-- EXERCISE REQUIREMENTS --
Lines in which "inside" appears should be pulled from the data below.

-- DATA --
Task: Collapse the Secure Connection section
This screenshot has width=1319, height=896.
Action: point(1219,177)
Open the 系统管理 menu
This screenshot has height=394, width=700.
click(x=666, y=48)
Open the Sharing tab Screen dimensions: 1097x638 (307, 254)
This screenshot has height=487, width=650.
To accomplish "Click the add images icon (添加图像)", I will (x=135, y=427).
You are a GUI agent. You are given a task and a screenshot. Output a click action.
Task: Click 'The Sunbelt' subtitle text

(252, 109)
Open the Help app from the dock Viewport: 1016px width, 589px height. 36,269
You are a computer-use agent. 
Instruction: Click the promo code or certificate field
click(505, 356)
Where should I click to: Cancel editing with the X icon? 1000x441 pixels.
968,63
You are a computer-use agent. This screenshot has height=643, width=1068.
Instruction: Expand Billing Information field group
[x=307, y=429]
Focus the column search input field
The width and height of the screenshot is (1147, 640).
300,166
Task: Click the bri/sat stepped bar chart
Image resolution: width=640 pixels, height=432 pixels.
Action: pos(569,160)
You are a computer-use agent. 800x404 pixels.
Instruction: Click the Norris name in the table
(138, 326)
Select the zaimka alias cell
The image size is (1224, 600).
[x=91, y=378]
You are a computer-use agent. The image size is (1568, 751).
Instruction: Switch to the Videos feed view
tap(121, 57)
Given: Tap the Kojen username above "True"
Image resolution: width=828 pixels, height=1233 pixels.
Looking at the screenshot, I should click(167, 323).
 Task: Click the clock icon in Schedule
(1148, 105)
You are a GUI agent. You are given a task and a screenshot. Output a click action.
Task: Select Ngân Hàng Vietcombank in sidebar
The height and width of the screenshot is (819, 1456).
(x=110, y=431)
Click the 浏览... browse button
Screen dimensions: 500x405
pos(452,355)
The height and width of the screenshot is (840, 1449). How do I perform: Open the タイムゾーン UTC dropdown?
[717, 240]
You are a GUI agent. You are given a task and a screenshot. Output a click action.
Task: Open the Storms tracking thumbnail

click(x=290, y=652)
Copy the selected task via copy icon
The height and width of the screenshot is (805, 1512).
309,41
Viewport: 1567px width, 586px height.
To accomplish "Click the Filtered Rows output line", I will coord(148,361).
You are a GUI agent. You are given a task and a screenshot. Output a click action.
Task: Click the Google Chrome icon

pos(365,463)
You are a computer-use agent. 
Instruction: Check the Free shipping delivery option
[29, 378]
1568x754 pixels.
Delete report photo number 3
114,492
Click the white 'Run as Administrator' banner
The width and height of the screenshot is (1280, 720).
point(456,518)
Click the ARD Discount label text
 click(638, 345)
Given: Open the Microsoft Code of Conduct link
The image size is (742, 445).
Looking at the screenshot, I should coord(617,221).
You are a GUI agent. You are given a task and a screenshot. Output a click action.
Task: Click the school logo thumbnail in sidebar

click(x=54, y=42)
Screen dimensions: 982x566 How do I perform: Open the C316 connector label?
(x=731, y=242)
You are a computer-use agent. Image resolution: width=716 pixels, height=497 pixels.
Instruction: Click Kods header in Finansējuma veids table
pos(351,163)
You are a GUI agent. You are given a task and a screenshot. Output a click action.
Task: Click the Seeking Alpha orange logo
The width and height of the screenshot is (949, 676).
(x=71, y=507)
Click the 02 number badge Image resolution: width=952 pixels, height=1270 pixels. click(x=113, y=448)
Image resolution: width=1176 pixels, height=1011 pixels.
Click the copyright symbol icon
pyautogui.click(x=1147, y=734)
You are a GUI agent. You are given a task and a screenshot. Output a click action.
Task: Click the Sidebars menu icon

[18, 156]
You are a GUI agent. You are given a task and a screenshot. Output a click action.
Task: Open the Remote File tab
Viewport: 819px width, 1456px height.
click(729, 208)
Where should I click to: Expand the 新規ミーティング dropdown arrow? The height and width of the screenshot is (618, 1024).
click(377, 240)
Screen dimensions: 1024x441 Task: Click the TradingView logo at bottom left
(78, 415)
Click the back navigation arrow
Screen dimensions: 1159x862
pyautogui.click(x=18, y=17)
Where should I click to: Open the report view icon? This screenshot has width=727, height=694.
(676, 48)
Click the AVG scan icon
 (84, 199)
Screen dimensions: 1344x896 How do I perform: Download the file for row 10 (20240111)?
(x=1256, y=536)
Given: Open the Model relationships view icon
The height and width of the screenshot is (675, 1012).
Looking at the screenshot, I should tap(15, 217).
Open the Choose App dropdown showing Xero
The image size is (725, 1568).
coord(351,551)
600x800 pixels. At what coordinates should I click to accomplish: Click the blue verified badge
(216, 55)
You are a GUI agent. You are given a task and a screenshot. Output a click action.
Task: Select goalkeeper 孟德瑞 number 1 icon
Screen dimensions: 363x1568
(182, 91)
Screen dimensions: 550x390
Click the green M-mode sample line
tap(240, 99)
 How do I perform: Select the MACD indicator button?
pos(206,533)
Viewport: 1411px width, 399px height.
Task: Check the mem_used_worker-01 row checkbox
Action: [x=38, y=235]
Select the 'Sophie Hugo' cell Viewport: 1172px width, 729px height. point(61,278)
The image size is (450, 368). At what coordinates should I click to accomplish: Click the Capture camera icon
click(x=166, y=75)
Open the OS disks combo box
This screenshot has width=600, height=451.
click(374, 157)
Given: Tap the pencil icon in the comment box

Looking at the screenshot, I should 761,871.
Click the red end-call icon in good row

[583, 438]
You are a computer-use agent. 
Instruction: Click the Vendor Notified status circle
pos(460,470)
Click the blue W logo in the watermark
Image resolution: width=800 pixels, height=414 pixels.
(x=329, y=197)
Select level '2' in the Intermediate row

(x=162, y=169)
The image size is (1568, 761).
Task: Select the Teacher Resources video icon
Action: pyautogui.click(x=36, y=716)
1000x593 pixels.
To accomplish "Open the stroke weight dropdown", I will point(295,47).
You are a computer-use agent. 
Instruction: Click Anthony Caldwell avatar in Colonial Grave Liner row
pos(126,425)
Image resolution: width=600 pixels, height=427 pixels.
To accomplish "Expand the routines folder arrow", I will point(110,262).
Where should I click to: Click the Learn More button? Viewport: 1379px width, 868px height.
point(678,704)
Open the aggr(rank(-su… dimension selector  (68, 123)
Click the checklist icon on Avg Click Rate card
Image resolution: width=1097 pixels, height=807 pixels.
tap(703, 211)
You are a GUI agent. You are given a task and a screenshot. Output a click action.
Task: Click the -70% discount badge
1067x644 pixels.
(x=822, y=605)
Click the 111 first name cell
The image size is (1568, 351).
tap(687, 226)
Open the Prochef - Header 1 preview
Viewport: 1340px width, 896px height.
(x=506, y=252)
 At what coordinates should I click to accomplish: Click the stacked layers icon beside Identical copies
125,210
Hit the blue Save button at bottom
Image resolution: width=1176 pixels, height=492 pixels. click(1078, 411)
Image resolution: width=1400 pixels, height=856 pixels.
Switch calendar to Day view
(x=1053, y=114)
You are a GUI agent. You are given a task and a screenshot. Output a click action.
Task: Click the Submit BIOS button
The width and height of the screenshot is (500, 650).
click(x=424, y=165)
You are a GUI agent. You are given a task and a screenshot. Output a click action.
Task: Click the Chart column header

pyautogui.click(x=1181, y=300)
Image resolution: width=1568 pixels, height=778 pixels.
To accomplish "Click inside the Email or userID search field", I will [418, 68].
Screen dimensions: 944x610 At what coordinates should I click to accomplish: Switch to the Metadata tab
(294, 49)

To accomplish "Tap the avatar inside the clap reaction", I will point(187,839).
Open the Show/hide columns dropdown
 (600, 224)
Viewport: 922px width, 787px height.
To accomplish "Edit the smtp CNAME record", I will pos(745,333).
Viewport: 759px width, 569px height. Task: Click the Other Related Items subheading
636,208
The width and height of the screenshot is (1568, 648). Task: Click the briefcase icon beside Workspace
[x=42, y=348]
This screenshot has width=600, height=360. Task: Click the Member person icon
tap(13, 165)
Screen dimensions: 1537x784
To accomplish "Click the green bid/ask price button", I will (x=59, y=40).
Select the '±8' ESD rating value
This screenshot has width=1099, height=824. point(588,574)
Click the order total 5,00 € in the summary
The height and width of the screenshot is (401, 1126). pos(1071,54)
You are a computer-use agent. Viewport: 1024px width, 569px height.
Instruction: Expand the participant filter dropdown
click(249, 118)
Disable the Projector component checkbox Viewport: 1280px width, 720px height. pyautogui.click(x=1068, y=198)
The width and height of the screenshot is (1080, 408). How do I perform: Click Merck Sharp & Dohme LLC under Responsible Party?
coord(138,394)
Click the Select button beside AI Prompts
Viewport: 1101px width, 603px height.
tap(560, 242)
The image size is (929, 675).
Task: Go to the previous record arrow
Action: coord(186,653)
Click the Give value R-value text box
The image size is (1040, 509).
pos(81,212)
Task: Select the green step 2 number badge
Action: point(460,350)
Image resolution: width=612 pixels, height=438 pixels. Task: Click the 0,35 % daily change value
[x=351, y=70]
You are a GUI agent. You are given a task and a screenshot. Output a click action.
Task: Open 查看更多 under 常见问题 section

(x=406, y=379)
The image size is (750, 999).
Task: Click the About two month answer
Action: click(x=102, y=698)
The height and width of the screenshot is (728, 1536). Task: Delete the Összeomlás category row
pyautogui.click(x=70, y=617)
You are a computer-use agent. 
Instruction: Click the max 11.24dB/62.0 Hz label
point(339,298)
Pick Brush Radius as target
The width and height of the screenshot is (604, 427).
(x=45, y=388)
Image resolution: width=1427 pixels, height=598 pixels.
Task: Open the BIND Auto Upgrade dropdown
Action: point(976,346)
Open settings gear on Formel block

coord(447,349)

-- TASK RESULT --
To accomplish "Click inside the Email or userID search field", I will [418, 68].
To accomplish "Tap the avatar inside the clap reaction", I will point(187,839).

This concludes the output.